Le choc des titans
En 1981, la première mouture du Choc des titans n’était pas passée inaperçue. Les innombrables effets spéciaux et ce mélange de mythologie, d’action et de guerre, en avaient séduit plus d’un. Près de trente ans plus tard, avec la technologie d’aujourd’hui, voilà qu’on produit un remake encore plus efficace.
Au départ, le fait que le réalisateur français Louis Leterrier ait fait appel à l’acteur Sam Worthington lui obtenait une publicité inégalée. L’acteur qu’on reconnaîtra tous depuis Avatar était une valeur sûre. Je ne peux pas dire que le jeu de Worthington m’impressionne beaucoup, il n’a encore rien prouvé. Mais je conviens que sa popularité est grande et que plusieurs ont été éblouis par toute cette lumière bleutée qui se reflète sur lui depuis Avatar. Dans le film de Leterrier, ses capacités d’acteur ne sont à nouveau pas beaucoup exploitées parce que les effets spéciaux prennent toute la place de cette production de 106 minutes seulement.

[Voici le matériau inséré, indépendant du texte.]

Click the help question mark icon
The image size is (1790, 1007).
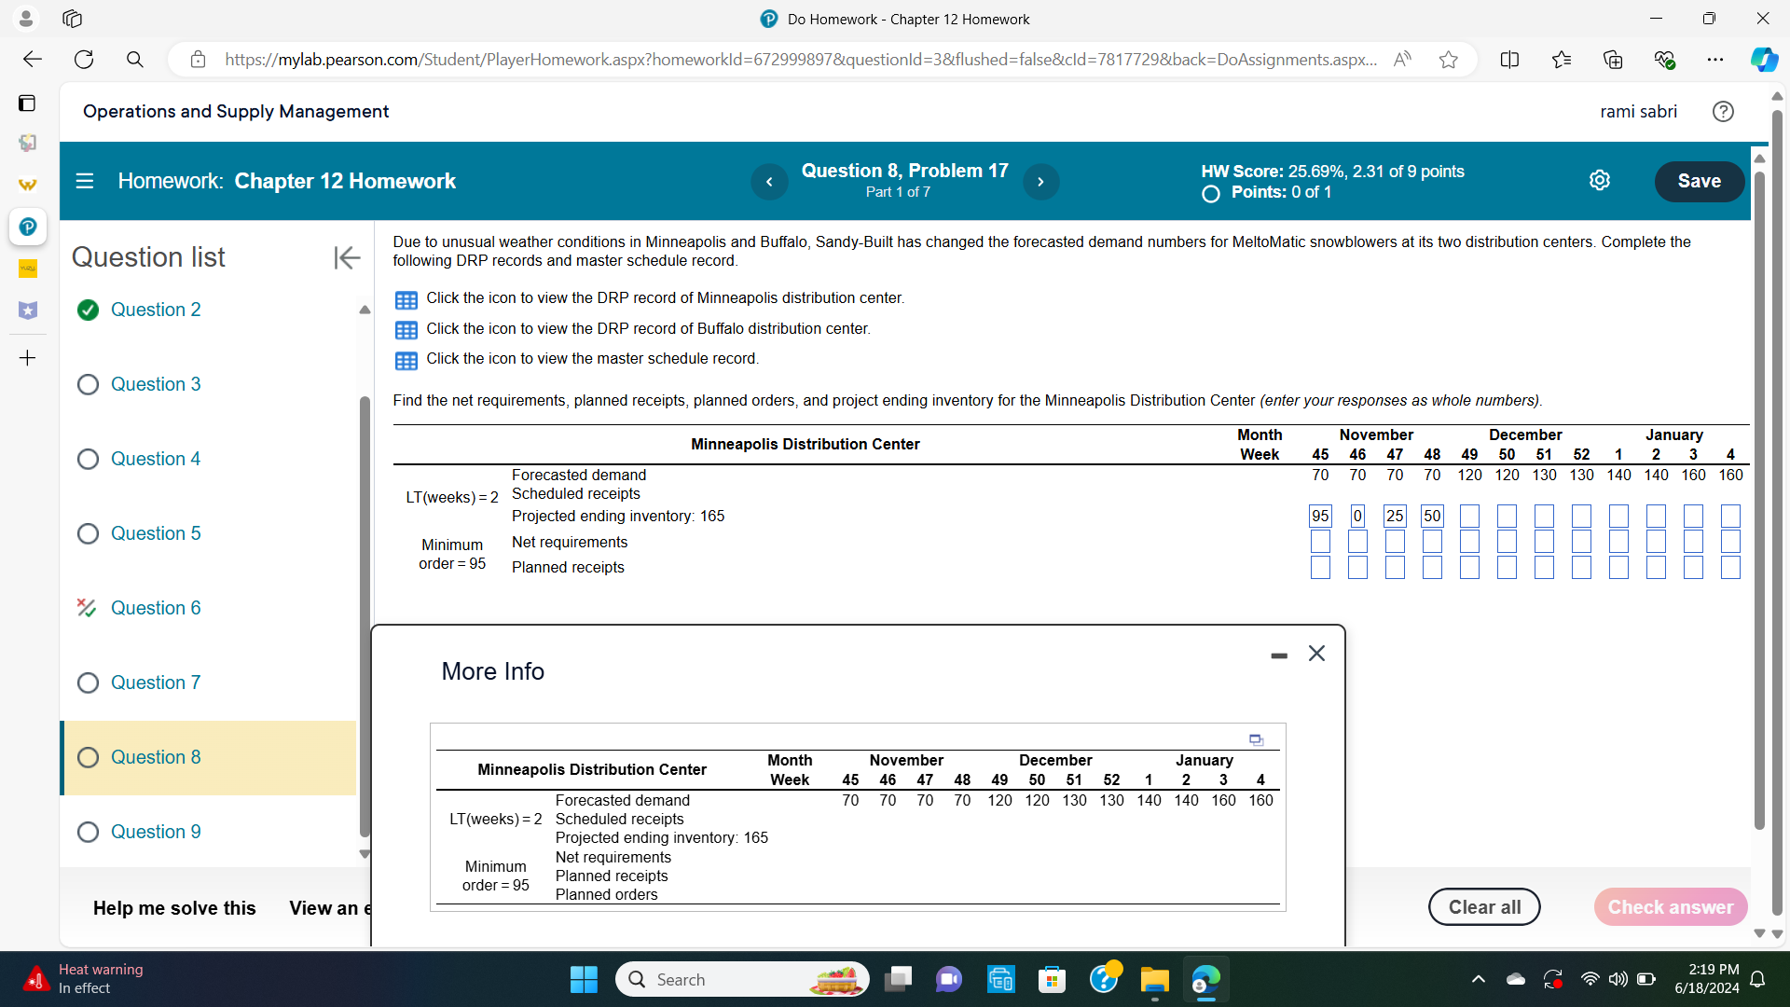(1723, 111)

Personne ne se souvient de l’acteur principal dans le film original de 1981. C’était pourtant Laurence Olivier. À l’instar de la vieille version, il serait étonnant qu’on se souvienne de la deuxième version du Choc des titans. J’ajouterais même que dans quelques années, on ne se souviendra probablement pas de Sam Worthington non plus.
Un demi-dieu, Perseus doit combattre le monde souterrain, le mal, personnifié par le dieu qui en a la responsabilité: Hades (Ralph Fiennes). Sous l’œil attentif de Zeus (Liam Neeson) et du dieu des mers, Poseidon (Danny Huston), Perseus devra éviter les nombreux obstacles qui se dressent devant lui et, en bout de course, la terrible bête nommée le Kraken.
Mythologie, action et effets spéciaux font bon ménage ici. Un scénario plus songé aurait peut-être fait du Choc des titans un film particulièrement réussi. La minceur des prémisses fait de cette production un film pour consommation rapide. Il aurait pu être beaucoup plus. Dommage.